Social media measurement admittedly can be difficult to calculate. As an organic, trust-building activity best suited for influence and soft lead generation, drawing a direct cause-and-effect between social marketing and ROI is a challenge. But it can be done effectively. And if your online program can be shown to be beneficial to your business, it will be one that justifies a budget.
How do you build the business case for social? A formal checklist will help you build a case tailored to your organization’s needs, provide insights into your results, and help you analyze outcomes to refine your programs:
Identify benefits
This one is easy, as social media has been proven to be a valuable marketing tool.
Fully 72 percent of small businesses have found that going social boosts website traffic. Assuming your organization’s website is optimized for sales activity or lead generation, this is your number-one benefit and your path to extrapolating ROI.

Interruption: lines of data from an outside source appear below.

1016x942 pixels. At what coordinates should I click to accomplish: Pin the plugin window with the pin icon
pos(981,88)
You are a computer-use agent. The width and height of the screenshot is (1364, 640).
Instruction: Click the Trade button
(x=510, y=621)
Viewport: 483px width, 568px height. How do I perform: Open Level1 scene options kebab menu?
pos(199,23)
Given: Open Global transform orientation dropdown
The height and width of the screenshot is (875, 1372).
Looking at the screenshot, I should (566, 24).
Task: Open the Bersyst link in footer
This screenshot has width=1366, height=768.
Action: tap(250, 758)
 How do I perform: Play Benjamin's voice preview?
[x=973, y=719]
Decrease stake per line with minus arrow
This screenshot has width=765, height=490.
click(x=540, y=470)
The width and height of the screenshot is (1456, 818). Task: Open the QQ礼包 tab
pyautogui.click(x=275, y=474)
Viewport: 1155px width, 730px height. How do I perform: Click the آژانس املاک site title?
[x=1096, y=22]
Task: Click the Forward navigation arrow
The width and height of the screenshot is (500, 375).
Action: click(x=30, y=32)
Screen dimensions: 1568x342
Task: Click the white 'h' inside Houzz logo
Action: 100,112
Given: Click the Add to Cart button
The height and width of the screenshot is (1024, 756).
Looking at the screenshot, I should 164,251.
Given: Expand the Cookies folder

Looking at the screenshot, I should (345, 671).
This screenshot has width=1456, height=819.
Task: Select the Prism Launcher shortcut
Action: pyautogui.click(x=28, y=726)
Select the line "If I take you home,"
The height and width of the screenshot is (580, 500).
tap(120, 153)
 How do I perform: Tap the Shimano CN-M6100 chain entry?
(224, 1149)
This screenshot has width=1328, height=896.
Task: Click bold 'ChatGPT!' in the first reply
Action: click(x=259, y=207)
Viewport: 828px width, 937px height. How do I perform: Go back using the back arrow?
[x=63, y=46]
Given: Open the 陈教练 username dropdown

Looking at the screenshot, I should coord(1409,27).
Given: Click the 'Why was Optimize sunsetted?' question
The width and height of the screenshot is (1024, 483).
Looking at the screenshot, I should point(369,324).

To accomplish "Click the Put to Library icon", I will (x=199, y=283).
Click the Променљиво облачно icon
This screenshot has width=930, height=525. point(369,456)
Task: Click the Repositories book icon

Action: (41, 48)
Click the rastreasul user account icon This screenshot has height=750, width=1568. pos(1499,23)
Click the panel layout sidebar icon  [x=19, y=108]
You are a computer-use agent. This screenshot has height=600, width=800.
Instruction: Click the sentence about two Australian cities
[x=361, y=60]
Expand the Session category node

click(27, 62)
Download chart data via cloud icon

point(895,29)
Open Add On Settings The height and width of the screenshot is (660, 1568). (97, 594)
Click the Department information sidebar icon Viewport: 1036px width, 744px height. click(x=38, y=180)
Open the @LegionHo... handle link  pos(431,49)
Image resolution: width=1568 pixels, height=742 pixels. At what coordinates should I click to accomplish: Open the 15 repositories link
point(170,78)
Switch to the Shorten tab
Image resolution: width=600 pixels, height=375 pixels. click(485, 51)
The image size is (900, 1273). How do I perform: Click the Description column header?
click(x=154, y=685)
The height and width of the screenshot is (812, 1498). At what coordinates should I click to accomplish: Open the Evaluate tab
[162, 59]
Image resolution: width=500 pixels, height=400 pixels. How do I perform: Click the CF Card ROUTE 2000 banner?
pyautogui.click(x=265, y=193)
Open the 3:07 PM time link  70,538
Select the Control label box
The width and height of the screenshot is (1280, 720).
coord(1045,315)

In addition, many businesses that use social marketing correctly are able to:
- Monitor conversations that happen online about them
- Monitor the competition and improve insights about their target markets
- Identify new product and service opportunities
- Use it for customer service activity
Added to soft marketing benefits like increased awareness, positive brand perception and reach, the benefits begin to add up in a significant way. By doing some research and some evaluation of how your particular organization will benefit, you’ll be on your way to building the business case you need to justify going social.
Acknowledge risks
There are very real risks to going social, with privacy and security being high on the list. The spontaneous nature of social media can also backfire on companies. And finally, many organizations worry that the conversational tone of social media will undermine their careful branding. These are all legitimate concerns that must be addressed before a decision maker may feel comfortable about undertaking a social media campaign.
Not engaging in social media, or not using it effectively, however, has its own set of risks which often can be shown to be more damaging.
Define goals
What is your baseline for marketing improvement? Where do you want to move that goalpost? Given resources, what are the reasonable outcomes you can expect or strive toward? What is possible? Desirable? Achievable?
Strategize
Determine your target demographics by studying your current customer data, online and offline. By knowing who your prospects and customers are, you can better determine how they buy, where they congregate, and what information they need to make decisions.
You can then make informed decisions about what platforms you need to reach the influencers, what the messaging should be and how it should be presented, and what resources will need to be assigned to be successful.
Commit to measurements
Many marketers swear by measuring content by its performance; they create databases that track their social media updates and online interactions in a highly detailed way. Inbound marketing, among other things, uses content downloads and webinar registrations to capture solid leads (and measurements).
And, of course, website metrics — and social metrics, which increasingly are becoming more useful — are the ultimate measurements of referred traffic from social media. For instance, if sales have increased, and the number of referrers that your website analytics show to be coming from social efforts has spiked, then dig deeper into those stats and learn whether they are directly related (they probably are!).
Website analytics can now show a more comprehensive customer journey, not just last-click. Google Analytics, for instance, has found that on average, customers interact with a brand 4.3 times over a two-day period before they make a purchase. This means that last-click attribution can’t be the only metric cited in your reports; social marketing may account for earlier interactions before the final purchase decision.
Demonstrate ROI
This is where you measure operational efficiencies and cost avoidance that result from social marketing, as well as the more obvious sales and marketing impact of cost-per-lead and cost-per-acquisition or sale. It’s determining market reach, market penetration, retention, transactional increase and customer lifetime value. By tying activity-based metrics to the bottom line, you are bridging the gap from a “soft” marketing activity to hard business revenue. Data can be your friend!
Finally: I know I’ve just spent a week advocating that your outward ROI calculations must be more substantive than “likes” and “retweets.” And it’s true — for those determining budgets, whether they are corporate executives or small business owners — this is the bottom line.
Internally, as marketers, however, it’s helpful to realize that metrics traced back to social media lead generation efforts aren’t always absolute substitutes for meaningful marketing goals. The fact is, we marketers will always be concerned about customer service, public sentiment, competitive analysis, brand and reputation management, and customer engagement. And in the end, measurement must be holistic, or else it will miss the effect of social combined with traditional marketing. Internally, ROI becomes specific to an outcome or goal; there is no one answer.